----- Exercise passage

No — the reduction to divisors is specific to the constraint \(a \cdot b = n\). For additive constraints (\(a + b = k\)), fixing \(a\) gives \(b = k - a\), and the count depends on range checks. For modular constraints (\(a \cdot b \equiv 1 \pmod{m}\)), fixing \(a\) requires computing a modular inverse. The pattern is the same — fix one, derive the other — but the "derive" step depends on the equation.

The Complete Fix Pattern

Every example above follows the same five steps:

Pick a variable to fix. Usually the current element or the right endpoint of a pair.
Ask: what does the other variable need to be? There's always a constraint connecting them.
Derive it from the problem's equation. Rearrange, substitute, take a modulus — whatever isolates the unknown.
Look it up. Use a hash map, a set, or a sorted structure to check whether that value exists (or how many times it appears).
Update bookkeeping for future lookups. Add the current element's information so that later iterations can find it.

If fixing one variable gives you \(O(1)\) or \(O(\log n)\) lookup for the other, you've almost certainly found the solution.

Quick Recap

Fix one variable, the equation forces the other. This is the entire logic behind Two Sum, Count Good Pairs, Count Bad Pairs, and two-variable substitution.
The complete Fix pattern: pick a variable, ask what the other must be, derive it from the equation, look it up, update bookkeeping.

----------

◆ **Problems and tasks**:
• A. In the passage on the fix-one-variable pattern, which data structures does the lookup step name for checking whether the needed value exists?
• B. Reproduce word for word the portion of the passage on the fix-one-variable pattern starting with "Derive it from the problem's" and going on through "found the solution.".
• C. Resume the passage on the fix-one-variable pattern after its final sentence.

----- Given material

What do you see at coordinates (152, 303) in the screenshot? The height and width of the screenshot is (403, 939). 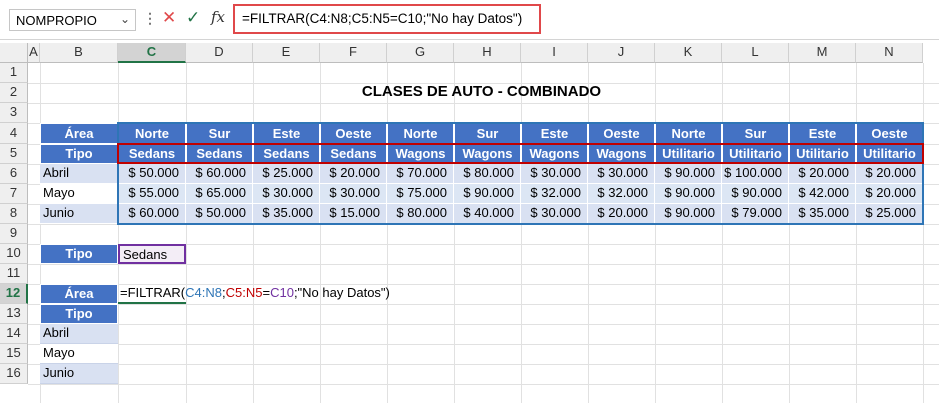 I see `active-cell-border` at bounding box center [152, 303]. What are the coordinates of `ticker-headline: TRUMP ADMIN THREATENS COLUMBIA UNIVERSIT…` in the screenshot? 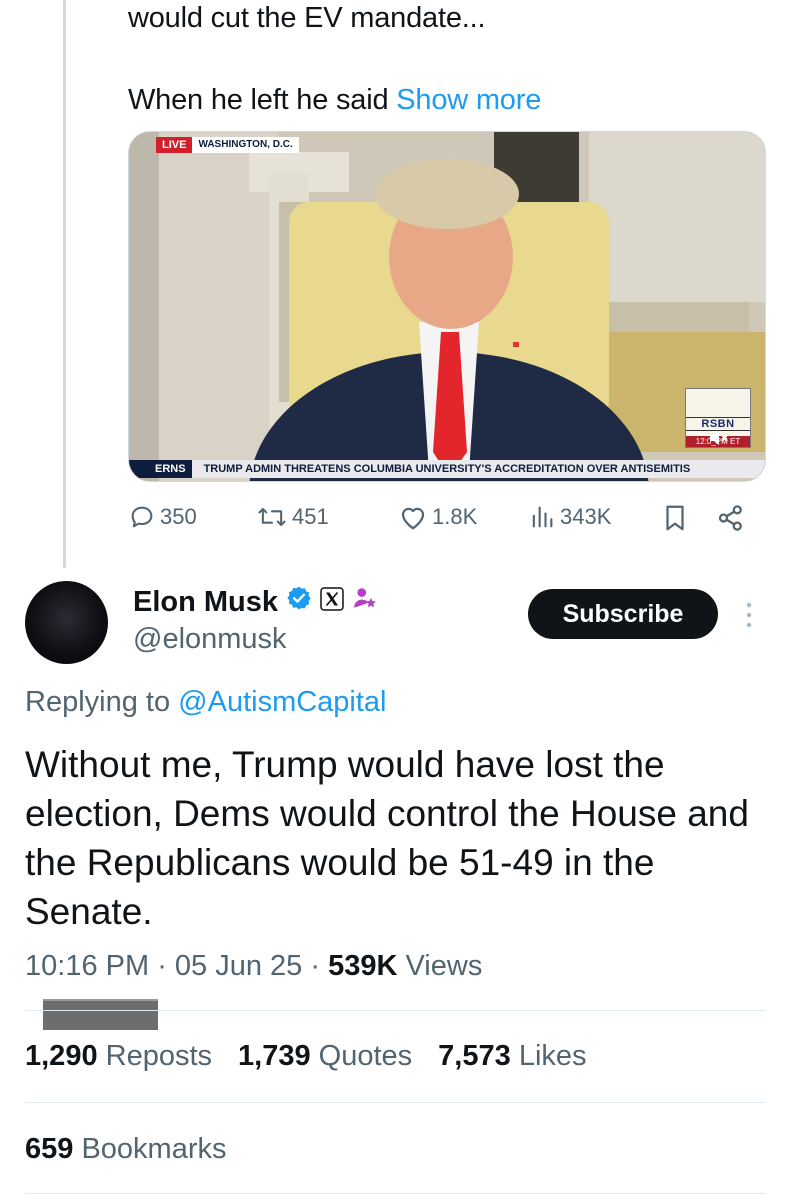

----------

◆ **Your written answers**:
• A. A hash map, a set, or a sorted structure.

• B.
Derive it from the problem's equation. Rearrange, substitute, take a modulus — whatever isolates the unknown.
Look it up. Use a hash map, a set, or a sorted structure to check whether that value exists (or how many times it appears).
Update bookkeeping for future lookups. Add the current element's information so that later iterations can find it.

If fixing one variable gives you \(O(1)\) or \(O(\log n)\) lookup for the other, you've almost certainly found the solution.

• C.
Equation transformation + complement counting is a two-move combo: rearrange the constraint to create a simpler problem, then count the easy version and subtract.
The modulo trick shrinks the search space by replacing values with residues. Combined with Pigeonhole, it often gives existence proofs for free.

Problems

Problem	Link	Difficulty	Technique
LC 1 — Two Sum	leetcode.com/problems/two-sum	Easy	Fix \(a_i\), look up \(t - a_i\)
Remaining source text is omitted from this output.